By Don Willis
“I will declare the decree: the Lord hath said unto me, Thou art my Son; this day have I begotten thee” (Psalms 2:7). David had been established as the king of the united people of Judah and Israel after the death of King Saul. Some did not receive his Kingship, and thereby raged, and imagined vain things.
In melancholy, David composed this wonderful Messianic song. David would reason that all would be happy with his reign, seeing that God’s prophet, Samuel, had anointed him to be the next king. But the heathen did rage, and brought battle against David and God’s host. As predicted in the Psalm, David’s army was victorious.
In the midst of this wonderful Psalm, these two affirmations are made! While David was the shadow, the prophecy was concerning God’s Son, Jesus Christ. This Psalm is applied to Christ in Acts 4:25-26; Acts 13:33; and Hebrews 5:5.
Thou art my Son! What a wonderful affirmation of the Deity of Jesus Christ. Yet, He was made of a woman, made under the law (Gal. 4:4). He became man in order to die for sinful creatures (Heb. 2:14). Had Jesus come in the form of God or angels, He could not have died, for Deity is eternal. But, Jesus came in the form of mankind in order to sympathize with the feelings of mankind, and to suffer as does man. He came to die for our sins!
This day have I begotten thee. This passage is quoted relative to the resurrection of Jesus from the dead (Acts 13:33) and concerning His being a priest (Heb. 5:5). Jesus could not be priest on earth, due to the ordination of the Levitical priesthood. Jesus’ priesthood was after the order of Melchizedec, which required a change of law (Heb. 7:12) in order for Him to reign, and He did not reign until after the resurrection.

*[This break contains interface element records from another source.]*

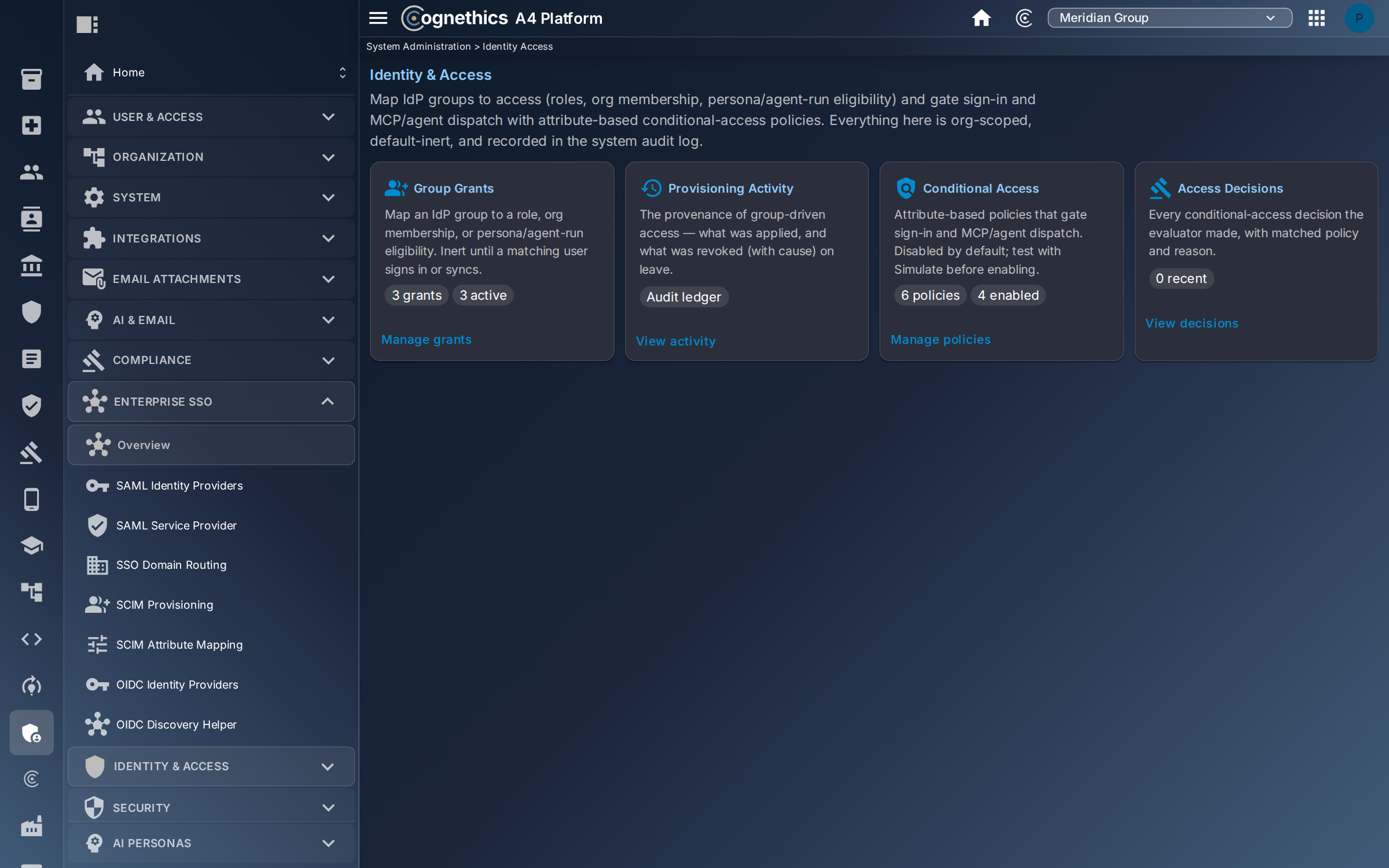Expand the COMPLIANCE section
Screen dimensions: 1389x868
coord(211,360)
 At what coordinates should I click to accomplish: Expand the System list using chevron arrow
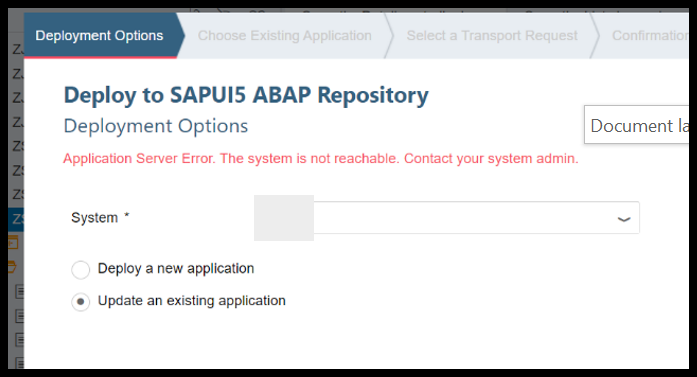(x=624, y=219)
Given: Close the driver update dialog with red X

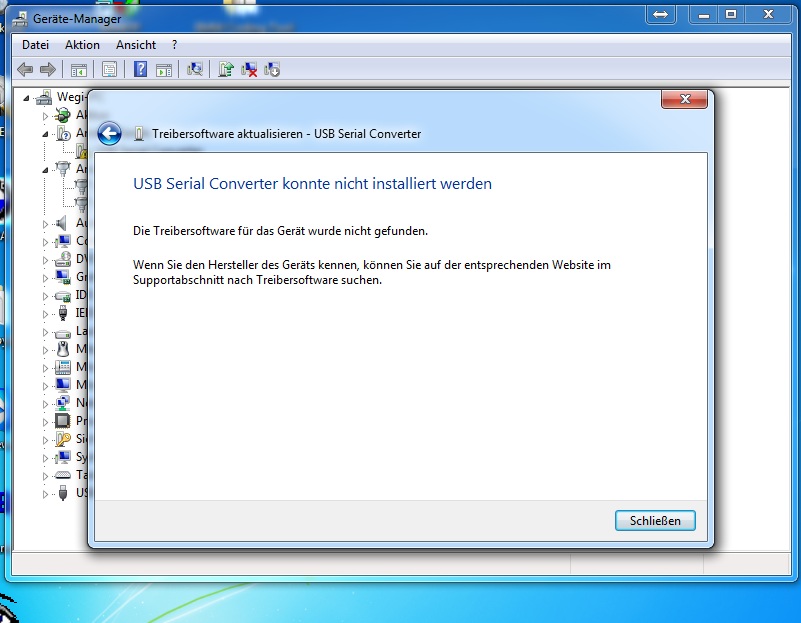Looking at the screenshot, I should click(685, 99).
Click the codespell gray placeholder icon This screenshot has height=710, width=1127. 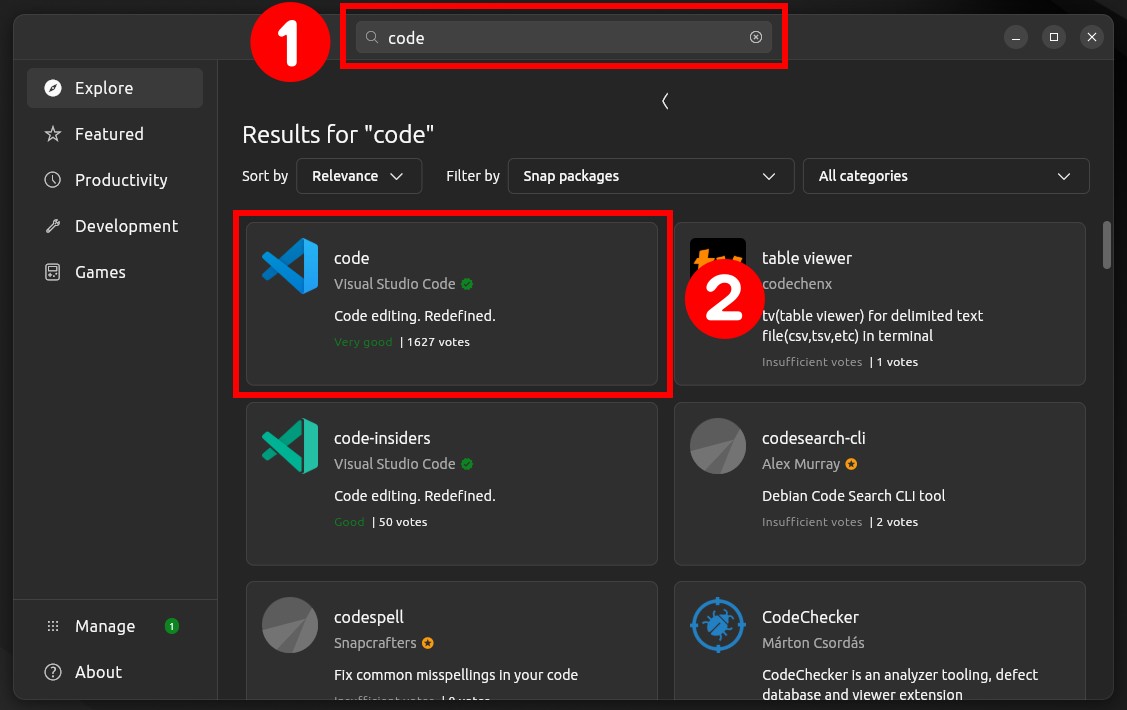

This day refers to the resurrection of Jesus from the grave, and not to His birth of Mary. Begotten (from the Hebrew, yalidti) is used in the sense of manifesting, exhibiting, or declaring (consult Adam Clarke, Commentary, Vol. 3, p. 223).
Psalms 2 refers to the time when God declared Jesus to be His Son. In Romans 1:4, the Apostle Paul affirms, “And declared to be the Son of God with power, according to the spirit of holiness, by the resurrection from the dead.”
Christ’s death proved that the atonement had been made for lost mankind. Christ’s resurrection proved that the atonement has been accepted by the God of Heaven. Therefore, the final chorus of Psalms 2 affirms, “Blessed are all they that put their trust in them. ” This is the assurance that will bear one through any of life’s difficulties with the greatest of confidence!